Conclusione: l’Italia non è la Grecia, né la Spagna o il Portogallo

In sintesi, dall’analisi emerge che per certi versi anche l’Italia nell’ultimo decennio ha visto fenomeni (come la crescita dell’indebitamento del settore privato e il deterioramento della posizione finanziaria netta verso il resto del mondo, mediato dal settore pubblico) simili agli squilibri che hanno caratterizzato le altre economie “periferiche” nel primo decennio di esistenza della zona euro. Tuttavia: 1) l’entità di tali squilibri appare decisamente più contenuta; 2) soprattutto, l’analisi dei “flussi di fondi” tra settori istituzionali mostra che l’unico settore che continua a mostrare uno squilibrio “strutturale” (il cui deterioramento sembra anzi il principale effetto negativo della crisi sui conti finanziari) e che ha visto peggiorare sensibilmente la sua posizione netta verso l’estero fino a livelli “di guardia” è il settore pubblico. Viceversa, il settore privato mostra dinamiche che restano virtuose per le famiglie e che nel caso delle imprese si sono deteriorate nel corso del tempo ma restano su livelli contenuti (posizione netta  finanziaria verso l’estero delle imprese: -22,6% del PIL, debito lordo di appena il 20,9% del PIL).

In altri termini, ci sembra di poter concludere che l’unico vero squilibrio finanziario dell’economia italiana resta l’enorme fardello del debito pubblico (spostatosi sempre più, per oltre la metà, sull’estero), mentre le dinamiche finanziarie del settore privato non paiono assimilabili a quelle (fortemente squilibrate in direzione di un eccesso di domanda rispetto all’offerta o di investimenti rispetto al risparmio) riscontrate in altri Paesi europei “periferici” come Grecia, Portogallo e Spagna, e che la crisi sta facendo emergere con tutto un corollario di effetti recessivi. E, se le recenti turbolenze interne all’area euro qualcosa ci insegnano, è che condizione necessaria (ma non sufficiente) perché lo stato delle finanze pubbliche sia sostenibile è che sia sostenibile il finanziamento del settore privato.
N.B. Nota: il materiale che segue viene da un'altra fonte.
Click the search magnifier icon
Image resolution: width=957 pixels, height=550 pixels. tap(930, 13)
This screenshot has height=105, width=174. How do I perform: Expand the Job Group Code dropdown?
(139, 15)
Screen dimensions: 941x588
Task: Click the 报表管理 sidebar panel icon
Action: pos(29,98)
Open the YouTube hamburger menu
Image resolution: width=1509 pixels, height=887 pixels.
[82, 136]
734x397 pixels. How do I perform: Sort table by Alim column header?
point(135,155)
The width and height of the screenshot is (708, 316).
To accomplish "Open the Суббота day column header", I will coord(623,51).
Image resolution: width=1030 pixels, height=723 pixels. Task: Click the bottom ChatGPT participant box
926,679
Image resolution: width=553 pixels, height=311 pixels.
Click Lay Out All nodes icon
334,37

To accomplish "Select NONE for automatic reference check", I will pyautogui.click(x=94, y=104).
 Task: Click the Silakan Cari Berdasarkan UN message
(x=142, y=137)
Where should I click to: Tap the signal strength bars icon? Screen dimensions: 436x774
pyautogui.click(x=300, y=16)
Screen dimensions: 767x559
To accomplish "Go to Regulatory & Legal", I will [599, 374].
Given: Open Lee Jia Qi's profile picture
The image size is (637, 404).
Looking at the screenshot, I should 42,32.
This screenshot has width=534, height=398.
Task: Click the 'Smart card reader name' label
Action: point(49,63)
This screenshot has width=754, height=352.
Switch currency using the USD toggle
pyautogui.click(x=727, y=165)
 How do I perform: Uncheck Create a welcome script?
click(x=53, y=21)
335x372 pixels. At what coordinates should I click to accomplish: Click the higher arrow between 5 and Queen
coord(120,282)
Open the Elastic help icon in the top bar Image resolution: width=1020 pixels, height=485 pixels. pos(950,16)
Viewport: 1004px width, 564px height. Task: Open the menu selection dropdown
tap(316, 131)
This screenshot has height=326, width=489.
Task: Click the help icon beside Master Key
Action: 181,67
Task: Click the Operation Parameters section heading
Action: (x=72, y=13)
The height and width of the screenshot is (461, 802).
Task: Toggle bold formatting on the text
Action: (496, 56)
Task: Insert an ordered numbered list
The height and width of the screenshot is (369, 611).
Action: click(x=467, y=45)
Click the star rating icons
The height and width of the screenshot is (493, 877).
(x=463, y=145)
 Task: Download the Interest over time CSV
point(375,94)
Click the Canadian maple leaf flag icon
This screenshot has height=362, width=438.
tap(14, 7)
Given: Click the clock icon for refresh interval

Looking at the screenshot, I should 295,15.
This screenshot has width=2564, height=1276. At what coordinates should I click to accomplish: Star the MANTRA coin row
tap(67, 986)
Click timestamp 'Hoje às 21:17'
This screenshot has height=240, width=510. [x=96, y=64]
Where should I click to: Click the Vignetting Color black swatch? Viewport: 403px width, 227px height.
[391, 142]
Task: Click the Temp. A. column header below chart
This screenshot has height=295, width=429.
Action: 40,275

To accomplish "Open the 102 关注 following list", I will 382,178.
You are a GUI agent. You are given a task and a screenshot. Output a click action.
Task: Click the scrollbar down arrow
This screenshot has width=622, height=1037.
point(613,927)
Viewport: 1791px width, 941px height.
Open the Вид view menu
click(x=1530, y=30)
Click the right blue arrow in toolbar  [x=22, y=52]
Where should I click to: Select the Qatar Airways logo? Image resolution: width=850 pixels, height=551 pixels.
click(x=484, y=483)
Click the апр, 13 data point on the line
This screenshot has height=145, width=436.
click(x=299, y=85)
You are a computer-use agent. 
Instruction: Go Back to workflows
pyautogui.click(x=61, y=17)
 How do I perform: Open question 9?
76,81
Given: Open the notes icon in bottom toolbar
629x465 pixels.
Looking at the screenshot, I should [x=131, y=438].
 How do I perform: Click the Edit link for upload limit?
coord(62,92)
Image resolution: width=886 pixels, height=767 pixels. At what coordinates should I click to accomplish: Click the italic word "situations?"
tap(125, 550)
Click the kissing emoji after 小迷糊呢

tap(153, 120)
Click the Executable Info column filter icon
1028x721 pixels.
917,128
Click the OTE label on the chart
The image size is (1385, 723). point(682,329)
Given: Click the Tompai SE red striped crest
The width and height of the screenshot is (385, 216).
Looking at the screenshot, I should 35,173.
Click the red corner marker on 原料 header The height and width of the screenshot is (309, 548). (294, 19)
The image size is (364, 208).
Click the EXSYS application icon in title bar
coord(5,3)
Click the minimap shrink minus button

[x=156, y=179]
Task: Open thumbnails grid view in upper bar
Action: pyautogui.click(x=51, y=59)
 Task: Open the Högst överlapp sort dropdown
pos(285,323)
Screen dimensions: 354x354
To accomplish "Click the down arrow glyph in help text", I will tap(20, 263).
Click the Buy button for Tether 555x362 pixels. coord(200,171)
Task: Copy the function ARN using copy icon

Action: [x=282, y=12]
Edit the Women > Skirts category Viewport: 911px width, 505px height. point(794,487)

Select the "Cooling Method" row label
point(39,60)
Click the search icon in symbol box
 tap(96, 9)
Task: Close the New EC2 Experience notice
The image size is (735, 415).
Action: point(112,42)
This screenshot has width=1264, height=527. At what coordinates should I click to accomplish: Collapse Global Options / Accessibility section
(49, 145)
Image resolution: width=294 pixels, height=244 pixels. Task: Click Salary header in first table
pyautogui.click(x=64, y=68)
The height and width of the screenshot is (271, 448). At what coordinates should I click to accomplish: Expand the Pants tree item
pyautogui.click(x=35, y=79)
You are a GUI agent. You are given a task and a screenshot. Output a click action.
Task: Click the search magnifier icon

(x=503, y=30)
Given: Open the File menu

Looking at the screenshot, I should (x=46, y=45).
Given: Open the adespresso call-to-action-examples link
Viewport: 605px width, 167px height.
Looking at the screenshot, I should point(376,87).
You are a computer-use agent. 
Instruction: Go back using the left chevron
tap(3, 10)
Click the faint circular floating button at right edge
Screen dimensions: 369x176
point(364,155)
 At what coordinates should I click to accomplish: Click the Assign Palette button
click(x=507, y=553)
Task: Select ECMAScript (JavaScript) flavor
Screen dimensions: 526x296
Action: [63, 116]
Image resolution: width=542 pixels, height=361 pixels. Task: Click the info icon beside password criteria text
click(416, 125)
Tuttavia, l’erosione della posizione finanziaria netta sull’estero sperimentata nell’ultimo decennio richiederà attenzione, visto il rilievo che tale fattore ha avuto nell’esporre altri paesi dell’eurozona a crisi finanziarie e il calo della crescita potenziale dell’economia italiana.


1 “Supplementi al Bollettino Statistico, Indicatori monetari e finanziari, Conti finanziari”, Anno XX- 1 febbraio 2010, Numero 6.

2 La Banca d’Italia fornisce nei dati sui conti finanziari trimestrali il seguente dettaglio degli strumenti finanziari detenuti da ogni settore: oro monetario e DSP; Biglietti, monete e depositi a vista, presso IFM, presso altri residenti, presso Resto del mondo; Altri depositi, presso IFM, presso altri residenti, presso Resto del mondo; Titoli a breve termine, emessi dalle Amministrazioni pubbliche, emessi da altri residenti, emessi dal Resto del mondo; Titoli a medio/lungo termine, emessi da IFM, emessi dalle Amm. centrali: CCT, emessi dalle Amm. centrali: altri, emessi dalle Amm. Locali, emessi da altri residenti, emessi dal Resto del mondo; Derivati; Prestiti a breve termine, di IFM, di altre Società finanziarie, di Amm. Pubbliche, di altri residenti, del Resto del mondo; Prestiti a medio/lungo termine, di IFM, di altre Società finanziarie, di Amm. Pubbliche, di altri residenti, del Resto del mondo; Azioni e altre partecipazioni, emesse da residenti, di cui: azioni quotate, emesse dal Resto del mondo; Quote di fondi comuni, emesse da residenti, emesse dal Resto del mondo; Riserve tecniche di assicurazione; Riserve ramo vita e fondi pensione; Riserve premi e sinistri; Altri conti attivi e passivi; Crediti commerciali; Altri. Utilizzando tali dettagli, abbiamo ricostruito i flussi tra settori. Non è stato possibile ricondurre una parte di alcune poste (in particolare riconducibili a oro monetario e DSP, Derivati, Riserve tecniche e Altri conti) né all’attivo né al passivo di alcun settore. Si è valutato che l’errore in tal modo commesso (e non corretto attraverso residui derivanti da altre poste) fosse di entità modesta.